:: Entries provided ::
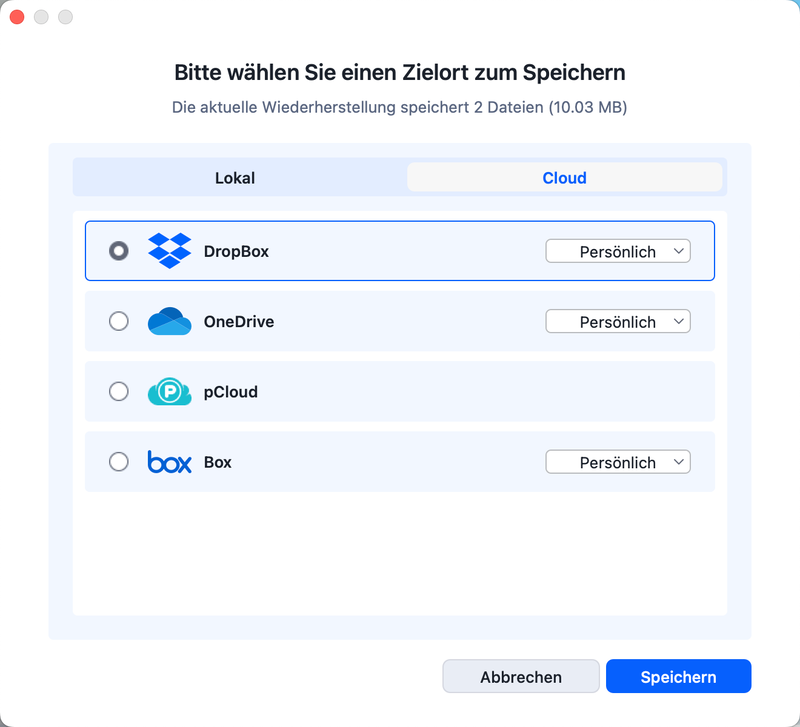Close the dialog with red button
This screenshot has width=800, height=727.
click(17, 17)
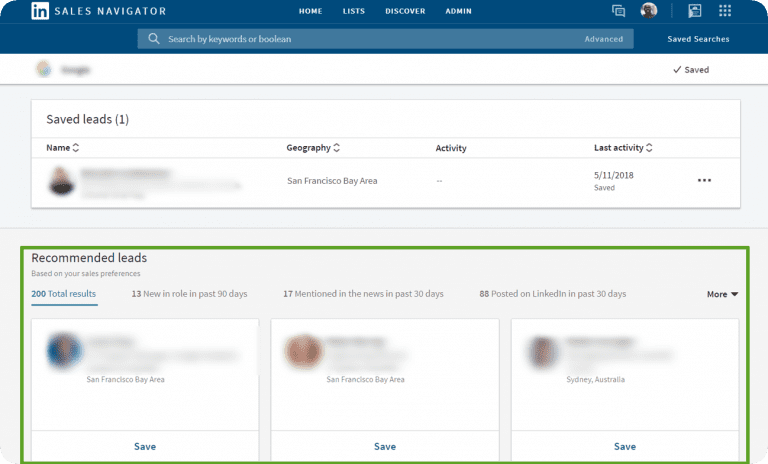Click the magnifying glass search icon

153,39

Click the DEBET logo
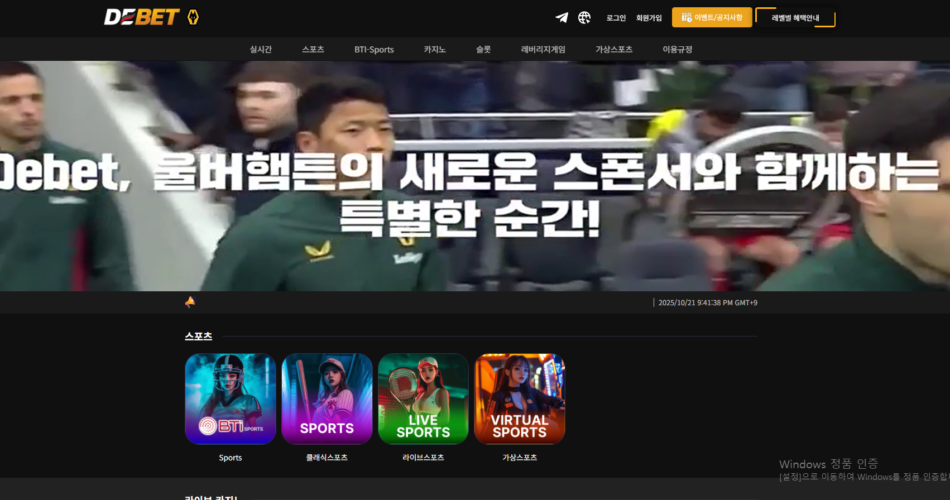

...

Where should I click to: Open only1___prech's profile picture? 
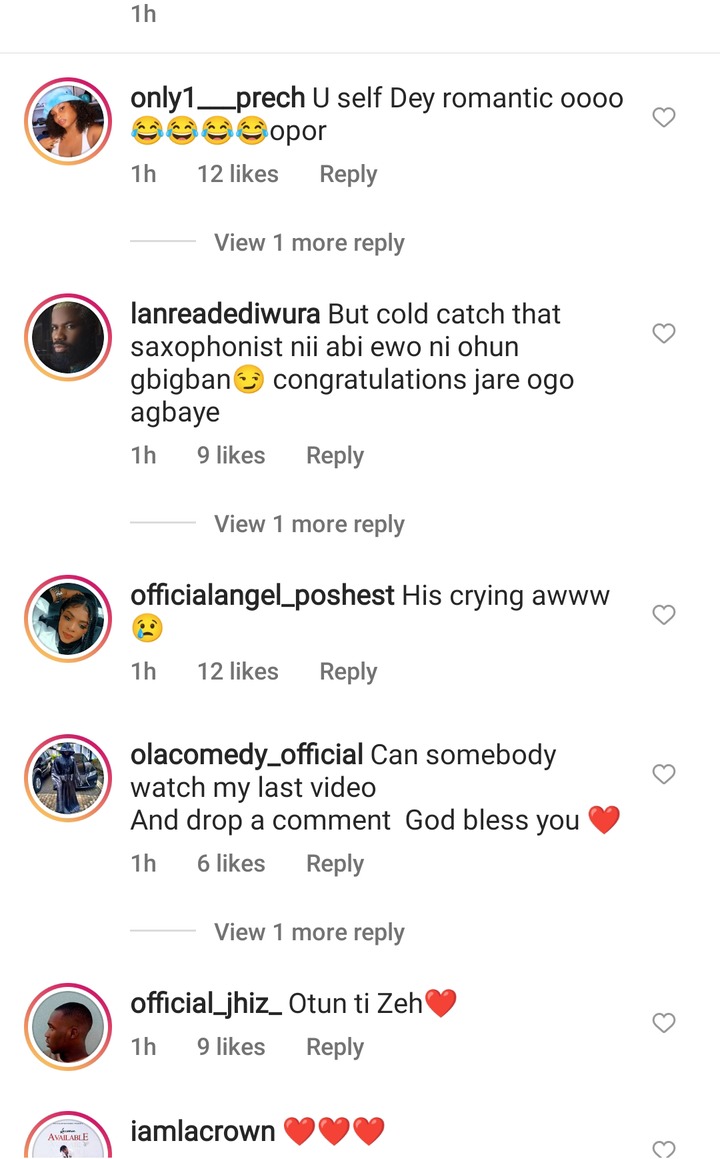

---

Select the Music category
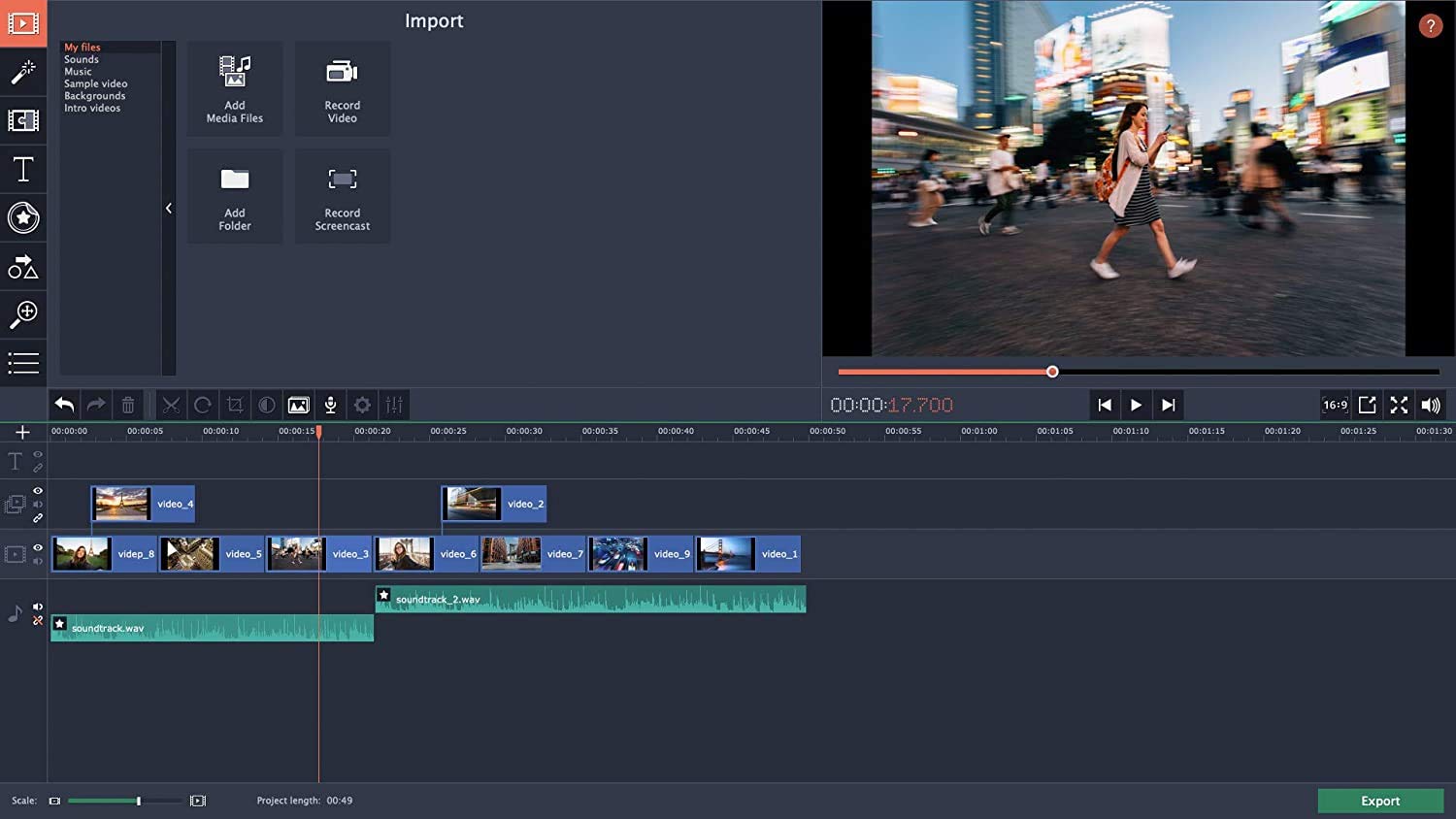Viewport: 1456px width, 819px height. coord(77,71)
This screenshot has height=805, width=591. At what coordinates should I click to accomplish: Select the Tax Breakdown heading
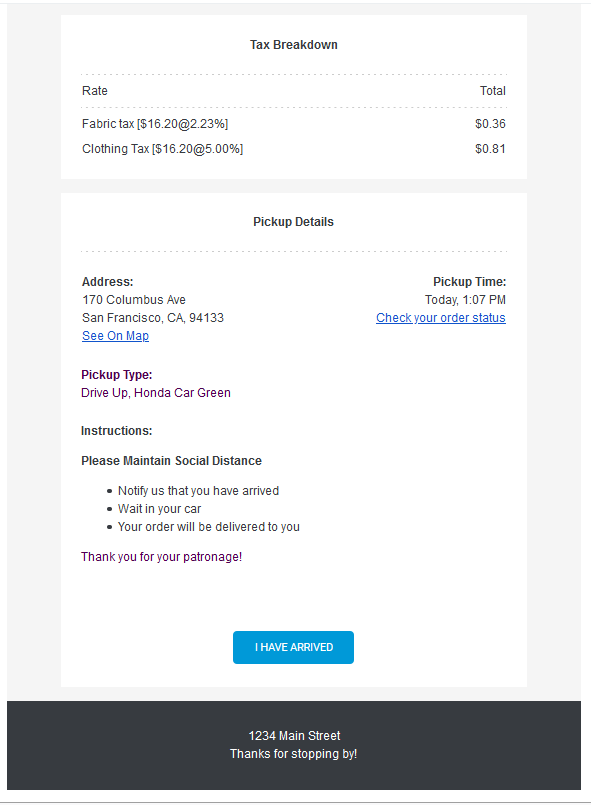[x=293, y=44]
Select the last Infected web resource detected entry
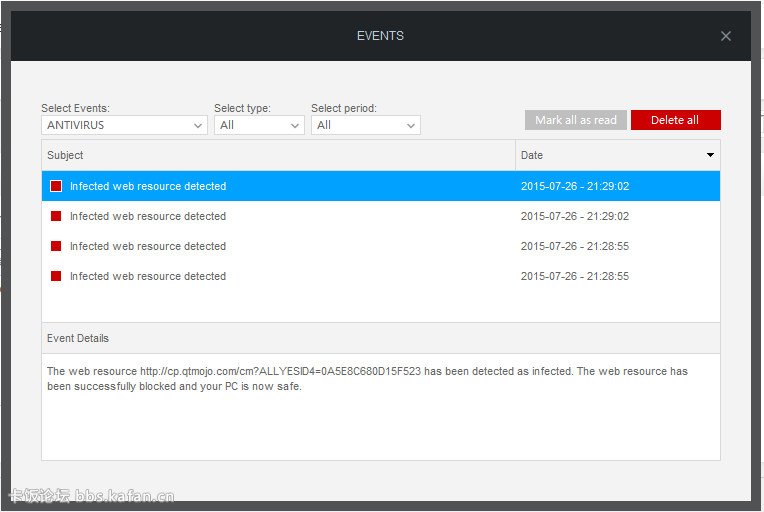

:: Assigned task ::
Leaving pictures out, output the lines of the data above from the one with "This screenshot has height=805, width=591." through the one with "Select the last", word for word.

:: Response area ::
This screenshot has height=805, width=591. At what coordinates should I click to accomplish: Select the Tax Breakdown heading
[x=293, y=44]
Select the last Infected web resource detected entry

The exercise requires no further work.